Ed ecco che con Renzi torna la famosa accoppiata petrolio-occupazione. La Basilicata sembra insomma di rivivere la favola di almeno trent’ anni fa, quando in questa regione- che puntualmente si contende con Calabria e Sicilia il primato di area più povera d’Italia- si raccontava che il petrolio avrebbe dato ricchezza e respiro alla popolazione: più infrastrutture, più servizi, posti di lavoro. Tutte promesse disattese confermate tra l’altro proprio negli ultimi dati del “Local report 2013” in cui l’Eni dichiara che in Basilicata il numero di occupati nel settore petrolifero sono 2881 tra cui: 348 occupati diretti ma di cui soltanto 206 lucani, e 2533 lavoratori nella catena di fornitura di beni e servizi o nell’ indotto, di cui solo 1077 lucani.

SBLOCCA-ENERGIA. COSA CAMBIA PER LA BASILICATA. E’ noto che Renzi voglia accentrare le competenze in materia energetica in accordo con la Strategia energetica Nazionale e già il capitoletto dello Sblocca-Energia sembra anticipare le modifiche al Titolo V della Costituzione. Nel caso di nuove istanze di permesso (di ricerca e coltivazione di idrocarburi liquidi e gassosi) sarebbe proprio il governo centrale a rilasciare le valutazioni d’ impatto ambientale e quindi a dare il via a nuove attività petrolifere sul territorio lucano con la pertinenza della generica intesa con le amministrazioni locali. Il titolo concessorio unico di prospezione, ricerca e coltivazione (che probabilmente sarà esteso a 30 anni rispetto ai 20 anni dell’attuale normativa) sarà rilasciato dal ministero dell’Ambiente d’intesa con il ministero per i Beni e le Attività Culturali.
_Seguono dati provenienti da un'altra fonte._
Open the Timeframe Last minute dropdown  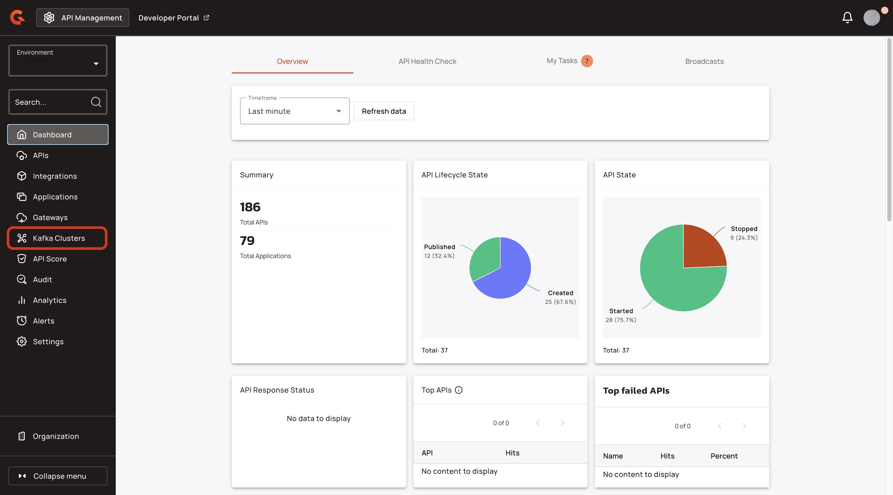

Stando al testo licenziato dal Consiglio dei Ministri tutto ciò rispetterebbe il “principio di leale collaborazione con i diversi livelli territoriali, nonché del principio costituzionale di tutela dell’ambiente”. Ma di collaborazione con i diversi livelli territoriali se n’è vista poca o niente considerando che: gli incontri ufficiali non hanno portato al risultato sperato, sono state eluse tutte le richieste del governatore e della giunta regionale, il dibattito si è svolto sui giornali e sui social media tra lettere e cinguettii piuttosto che attorno a tavoli di concertazione con le varie rappresentanze.

CHI C’E’ DIETRO ALLA MANOVRA DI RENZI. Dietro la linea dello sblocca-energia, chiarisce il Sole24 ore, c’è un grosso lavoro condotto da Assomineraria, l’associazione delle compagnie petrolifere. L’associazione è, in sostanza, quella che afferma come agricoltura, pesca e turismo siano attività perfettamente compatibili con l’estrazione petrolifera.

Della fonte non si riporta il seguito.